Next-generation sequencing (NGS) panel was performed and reported in 2 patients: 1 patient revealed DICER1 c.4049_4050+9 dup (35.6% variant allele fraction); and KRAS c.38G>A (36.2% variant allele fraction). No pathogenic somatic mutations were identified in the other patient.

All patients received systemic chemotherapy, except patient 2 who had a good response to reduced immunosuppression (RIS) only. At the end of follow-up, 8 patients (50%) were deceased, with an overall median survival time of 12 months. Interestingly, 8 patients in our series achieved remission after therapy, including 3 responding to acute lymphoblastic leukemia–like chemotherapy regimen.17 Two patients (cases 11 and 15) received chemotherapy combined with anti-CD30 brentuximab vedotin; patient 11 achieved remission but relapsed 8 months later, whereas patient 15 succumbed to disease 13 months after diagnosis. Patient 2 of our series was reported to be PTCL, NOS but showed an indolent T-cell lymphoproliferative disorder of the gastrointestinal tract in a child after SOT, which responded to RIS only.

To the best of our knowledge, this is the largest series of childhood posttransplant PTCL (PT-PTCL).

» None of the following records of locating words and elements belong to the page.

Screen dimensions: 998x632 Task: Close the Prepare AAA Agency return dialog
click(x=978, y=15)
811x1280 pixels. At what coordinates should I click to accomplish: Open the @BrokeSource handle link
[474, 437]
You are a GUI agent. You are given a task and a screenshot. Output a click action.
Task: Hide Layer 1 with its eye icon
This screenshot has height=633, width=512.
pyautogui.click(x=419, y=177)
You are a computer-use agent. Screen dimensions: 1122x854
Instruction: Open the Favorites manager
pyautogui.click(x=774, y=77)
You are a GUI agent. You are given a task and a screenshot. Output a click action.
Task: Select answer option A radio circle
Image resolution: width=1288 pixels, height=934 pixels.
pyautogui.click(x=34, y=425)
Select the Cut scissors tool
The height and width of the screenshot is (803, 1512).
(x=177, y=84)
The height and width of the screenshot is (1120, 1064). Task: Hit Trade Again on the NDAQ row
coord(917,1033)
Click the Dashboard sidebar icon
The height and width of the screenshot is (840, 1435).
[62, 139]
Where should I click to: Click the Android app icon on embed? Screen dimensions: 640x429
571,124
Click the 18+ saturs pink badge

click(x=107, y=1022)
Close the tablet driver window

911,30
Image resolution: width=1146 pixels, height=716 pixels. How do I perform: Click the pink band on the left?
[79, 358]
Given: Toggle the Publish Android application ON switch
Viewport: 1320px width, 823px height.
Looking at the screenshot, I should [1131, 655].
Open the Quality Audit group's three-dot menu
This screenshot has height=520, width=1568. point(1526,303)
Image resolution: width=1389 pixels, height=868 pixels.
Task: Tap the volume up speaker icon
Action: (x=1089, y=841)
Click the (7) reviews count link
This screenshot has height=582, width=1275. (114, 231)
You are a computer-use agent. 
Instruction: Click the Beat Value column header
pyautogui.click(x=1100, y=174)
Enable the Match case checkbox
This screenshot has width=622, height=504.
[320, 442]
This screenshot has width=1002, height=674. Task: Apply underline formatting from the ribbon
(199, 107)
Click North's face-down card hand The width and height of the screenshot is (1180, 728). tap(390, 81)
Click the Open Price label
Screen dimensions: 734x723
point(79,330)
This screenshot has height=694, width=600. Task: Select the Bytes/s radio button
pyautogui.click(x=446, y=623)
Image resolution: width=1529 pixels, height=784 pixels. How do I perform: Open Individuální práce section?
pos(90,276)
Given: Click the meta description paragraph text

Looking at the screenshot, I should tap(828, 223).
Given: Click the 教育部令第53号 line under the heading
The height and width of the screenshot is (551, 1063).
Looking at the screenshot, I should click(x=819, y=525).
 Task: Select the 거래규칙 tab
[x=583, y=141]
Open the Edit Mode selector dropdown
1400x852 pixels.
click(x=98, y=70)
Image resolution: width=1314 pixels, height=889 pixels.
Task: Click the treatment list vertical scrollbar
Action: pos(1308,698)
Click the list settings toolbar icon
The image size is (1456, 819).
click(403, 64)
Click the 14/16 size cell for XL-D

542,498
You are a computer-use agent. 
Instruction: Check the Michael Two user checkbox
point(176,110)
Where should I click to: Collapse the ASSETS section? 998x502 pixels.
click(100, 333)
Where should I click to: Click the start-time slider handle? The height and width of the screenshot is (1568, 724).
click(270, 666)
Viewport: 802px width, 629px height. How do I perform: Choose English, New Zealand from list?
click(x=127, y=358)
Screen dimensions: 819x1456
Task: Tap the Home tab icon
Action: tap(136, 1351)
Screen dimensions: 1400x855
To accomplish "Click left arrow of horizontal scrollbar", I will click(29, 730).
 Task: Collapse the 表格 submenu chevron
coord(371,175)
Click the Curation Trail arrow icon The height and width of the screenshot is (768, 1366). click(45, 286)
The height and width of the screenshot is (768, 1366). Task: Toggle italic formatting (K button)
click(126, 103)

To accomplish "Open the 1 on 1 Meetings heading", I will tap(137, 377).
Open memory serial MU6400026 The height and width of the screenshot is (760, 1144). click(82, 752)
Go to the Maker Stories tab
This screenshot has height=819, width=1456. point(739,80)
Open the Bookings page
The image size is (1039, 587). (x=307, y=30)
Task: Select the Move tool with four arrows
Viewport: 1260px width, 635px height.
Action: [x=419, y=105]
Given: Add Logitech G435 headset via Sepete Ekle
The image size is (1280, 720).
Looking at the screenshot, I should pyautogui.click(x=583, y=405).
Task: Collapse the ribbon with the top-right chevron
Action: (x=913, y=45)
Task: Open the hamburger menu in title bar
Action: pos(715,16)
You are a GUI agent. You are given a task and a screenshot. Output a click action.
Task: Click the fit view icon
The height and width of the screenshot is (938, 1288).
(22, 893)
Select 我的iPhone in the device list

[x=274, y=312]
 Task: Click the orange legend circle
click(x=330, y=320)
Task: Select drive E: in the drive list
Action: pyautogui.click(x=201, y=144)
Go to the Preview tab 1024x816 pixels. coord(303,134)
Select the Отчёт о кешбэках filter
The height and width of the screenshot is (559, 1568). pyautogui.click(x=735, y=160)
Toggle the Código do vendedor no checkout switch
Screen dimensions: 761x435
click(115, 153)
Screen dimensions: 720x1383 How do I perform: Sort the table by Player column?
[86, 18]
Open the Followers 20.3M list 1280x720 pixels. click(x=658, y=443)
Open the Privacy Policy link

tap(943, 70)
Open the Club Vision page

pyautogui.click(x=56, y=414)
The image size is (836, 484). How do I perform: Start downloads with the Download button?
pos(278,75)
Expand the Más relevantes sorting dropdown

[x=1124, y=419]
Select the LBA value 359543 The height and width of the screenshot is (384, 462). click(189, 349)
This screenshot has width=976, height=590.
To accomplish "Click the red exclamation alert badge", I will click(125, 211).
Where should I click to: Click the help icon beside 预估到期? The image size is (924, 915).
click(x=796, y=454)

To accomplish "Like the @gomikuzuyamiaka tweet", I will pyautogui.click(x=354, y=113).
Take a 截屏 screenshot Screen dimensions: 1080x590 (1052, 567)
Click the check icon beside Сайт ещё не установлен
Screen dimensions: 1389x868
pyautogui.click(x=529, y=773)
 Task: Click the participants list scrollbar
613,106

Similar to prior studies, pediatric PT-PTCL can be EBV+ or EBV with heterogeneous clinical presentation and pathological features.9,11 Our study reveals that PT-PTCL often show small to medium cell size, CD4 positivity, frequent loss of T-cell antigen expression, and clonal TCR, involving both lymph nodes and extranodal organs. We only report 1 case in which the tumor cells are large, with anaplastic morphology and CD8 positivity. The pathology and clinical presentation of patient 16 overlaps with systemic EBV+ T-cell lymphoma of childhood, which is often complicated by hemophagocytic lymphohistiocytosis and fatal outcome.1-3 Moreover, compared with patient 2 of an indolent T-cell lymphoproliferative disorder of the gastrointestinal tract with response to RIS only,2,3 our patient 15 also presented with a duodenum mass (Figure 1), with tissue architecture effacement by atypical small- to medium-sized T lymphocytes with aberrant immunophenotype and clonal TCR, which failed to respond to chemotherapy; the patient succumbed to disease 13 months after diagnosis. Similar to adult patients, PT-PTCL often presents with extranodal disease. Morphology, immunophenotype, and EBV positivity are variables (supplemental Table 1).

Figure 1.
A biopsy of duodenum mass shows an effacement of duodenum architecture. (A) Hematoxylin and eosin stain, low power, (original magnification ×40), the infiltrates are composed of small- to medium-sized atypical lymphocytes. (B) Hematoxylin and eosin stain, high power, (original magnification ×200), diffusely positive for CD3, (C) Immunostain (original magnification ×200) and patchy CD30. (D) Immunostain (original magnification ×200).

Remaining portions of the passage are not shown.